Temperature and Heat

Greenhouse Effect

Heat transfer also plays an important role in controlling the temperature of the Earth.  The Earth is heated by radiation from the Sun. Sunlight passes through the atmosphere and hits the ground, trees, houses and other things on the surface. Some of the radiant energy bounces off the surface – especially if it is ice or snow which strongly reflect light – and the rest is absorbed, warming the surface. But the absorbed energy doesn’t stay in the soil, rocks, ocean, trees and houses or else the temperature would increase every day.

 

The absorbed energy is re-radiated, but it is not the same kind of energy that was absorbed. The wavelength of radiation depends on how hot the source is.

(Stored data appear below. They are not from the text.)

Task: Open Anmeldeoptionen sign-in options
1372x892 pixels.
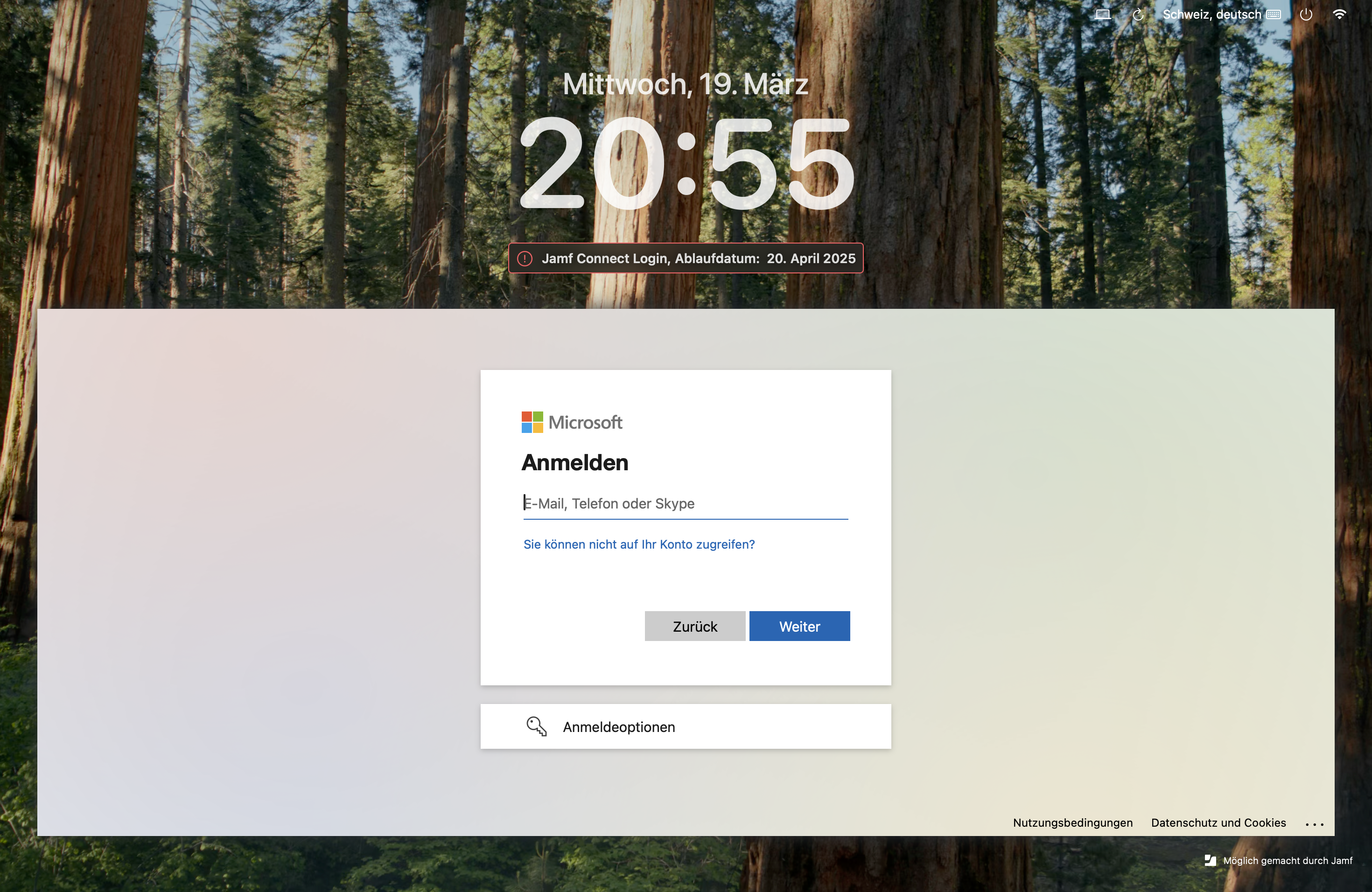Action: point(618,727)
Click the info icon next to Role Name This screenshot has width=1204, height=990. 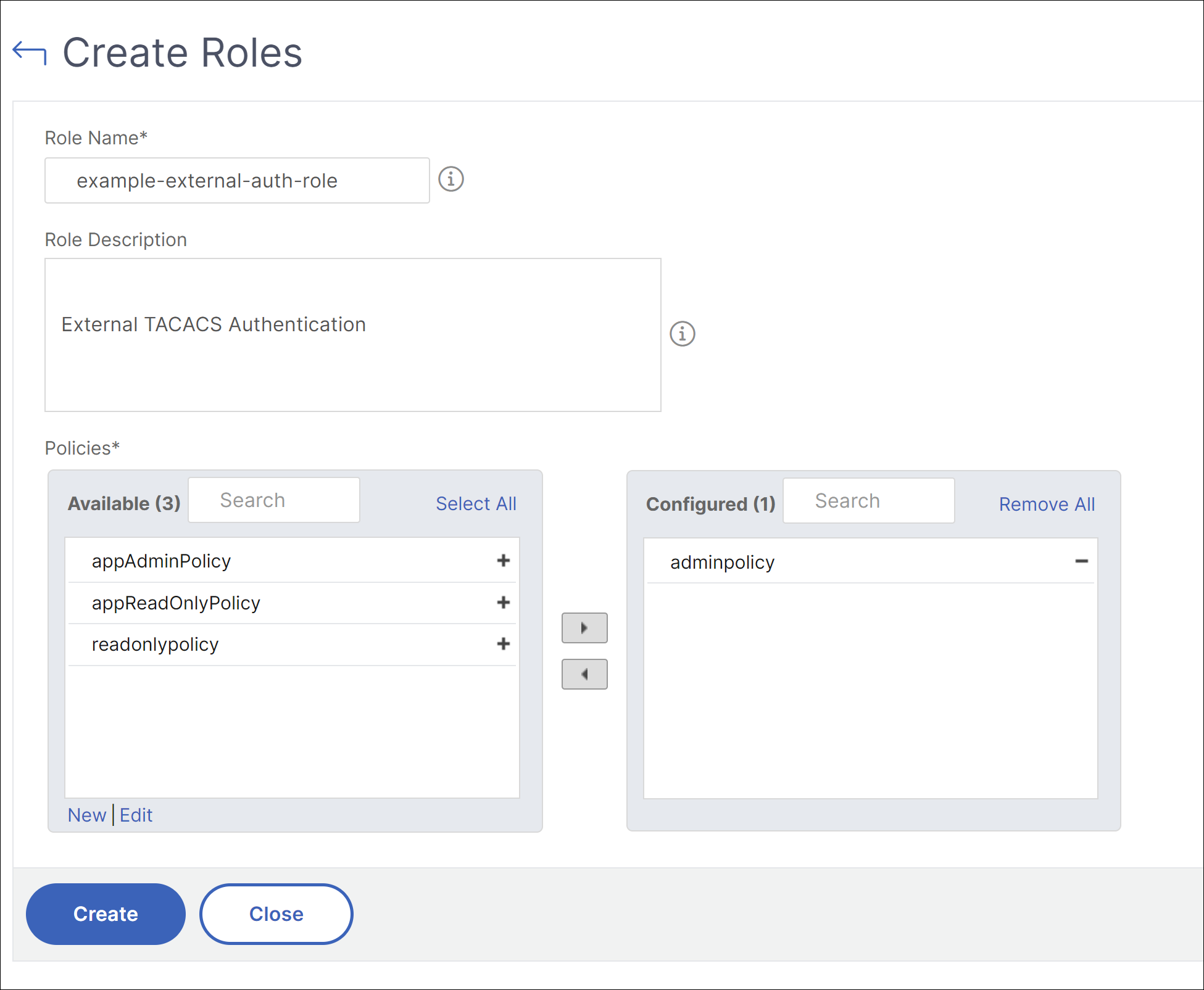450,179
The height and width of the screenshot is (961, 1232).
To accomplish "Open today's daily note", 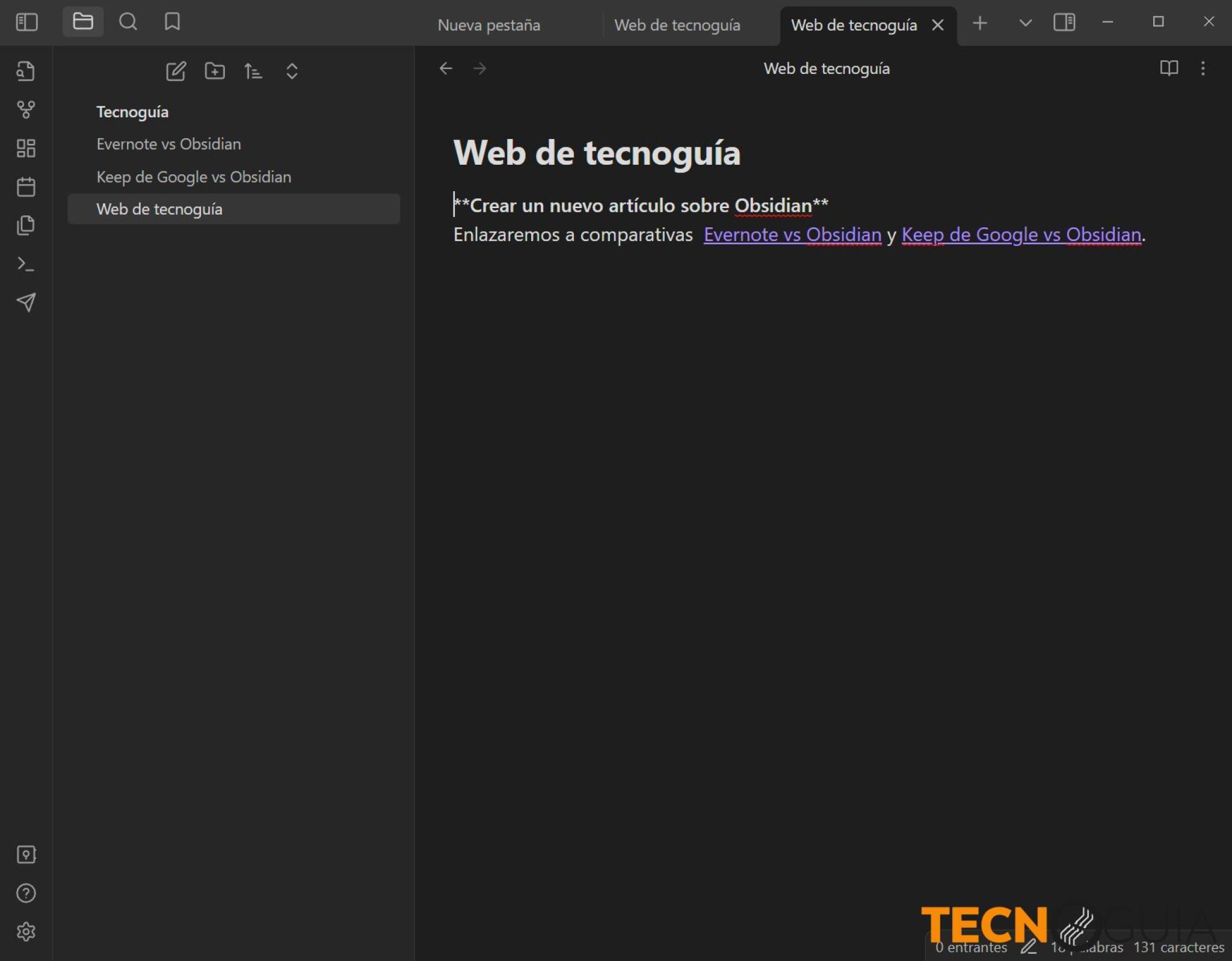I will tap(26, 186).
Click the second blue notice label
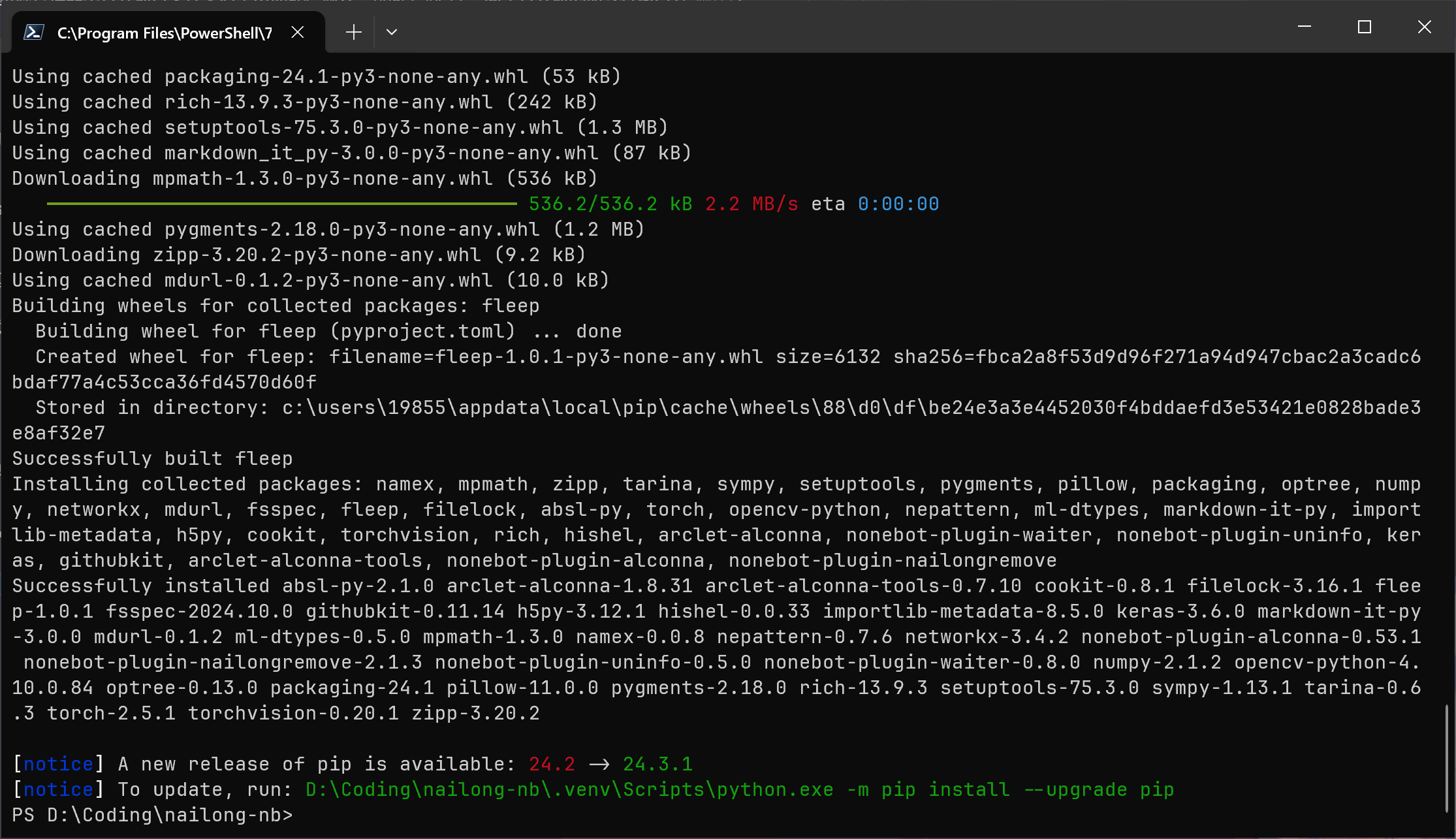The image size is (1456, 839). (x=58, y=789)
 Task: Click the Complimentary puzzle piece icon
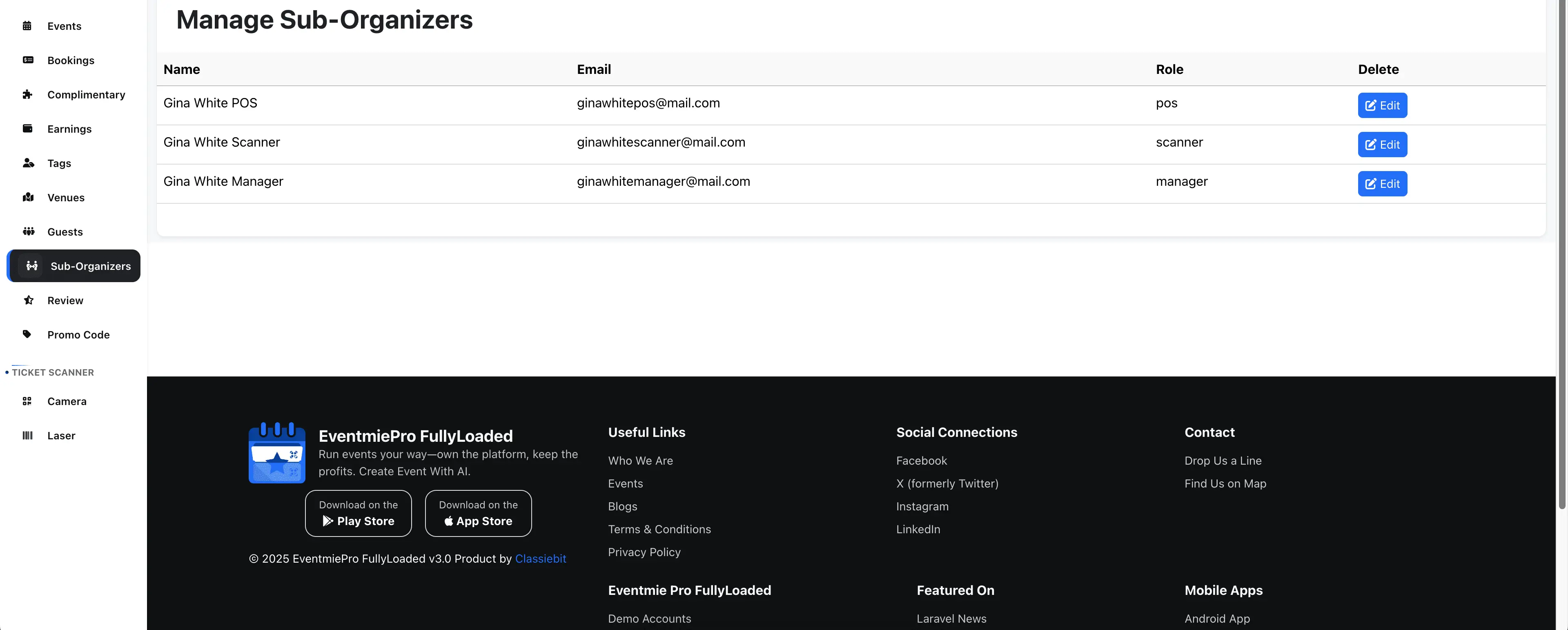pyautogui.click(x=27, y=94)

Much of the light from the 5,500°C Sun has short wavelengths – typically 1/10,000th of a centimeter in length. The ground that re-radiates the energy has a temperature of about 20°C and radiates at longer infrared wavelengths, more like 1/10th of a centimeter. Short wavelength radiation from the Sun passes right through Eath’s atmosphere but long waves don’t so easily. At long wavelengths our air is like a wall that traps some of the radiation within the atmosphere. This is the famous greenhouse effect. The name is from greenhouses that gardeners use. The glass walls and roofs are like certain gases in Earth’s atmosphere – they trap long wavelength energy, resulting in the air inside the greenhouse being warmer than the outside. (Greenhouses also trap heat so it can’t escape by convection.)

 

Not all gases in Earth’s atmosphere trap infrared. Nitrogen and oxygen, the two most common gases don’t. But water vapor, carbon dioxide (CO2) and methane (CH4) are greenhouse gases. All of these occur naturally, but burning of coal and oil release buried CO2 from millions of years ago, causing an increase in atmospheric warming. Strong evidence convinces most scientists that human activites are causing the entire Earth to become warmer.

 

Greenhouse warming from naturally occurring gases is responsible for life being possible on Earth. Without greenhouse warming Earth’s average temperature would be about 30°C colder, and our planet would be locked in a permanent ice age.  Mars has a much thinner atmosphere of greenhouse gases (CO2) so that it is warmed only an extra 7°C, not enough to keep it above freezing. Conversely, Venus has a very dense atmosphere full of CO2 which has led to a runaway greenhouse warming of hundreds of degrees – Venus’ temperature is about 425°C, much hotter than the oven that bakes your Thanksgiving turkey. You can understand why climate scientists are concerned about increasing amounts of greenhouse gases being released into Earth’s atmosphere!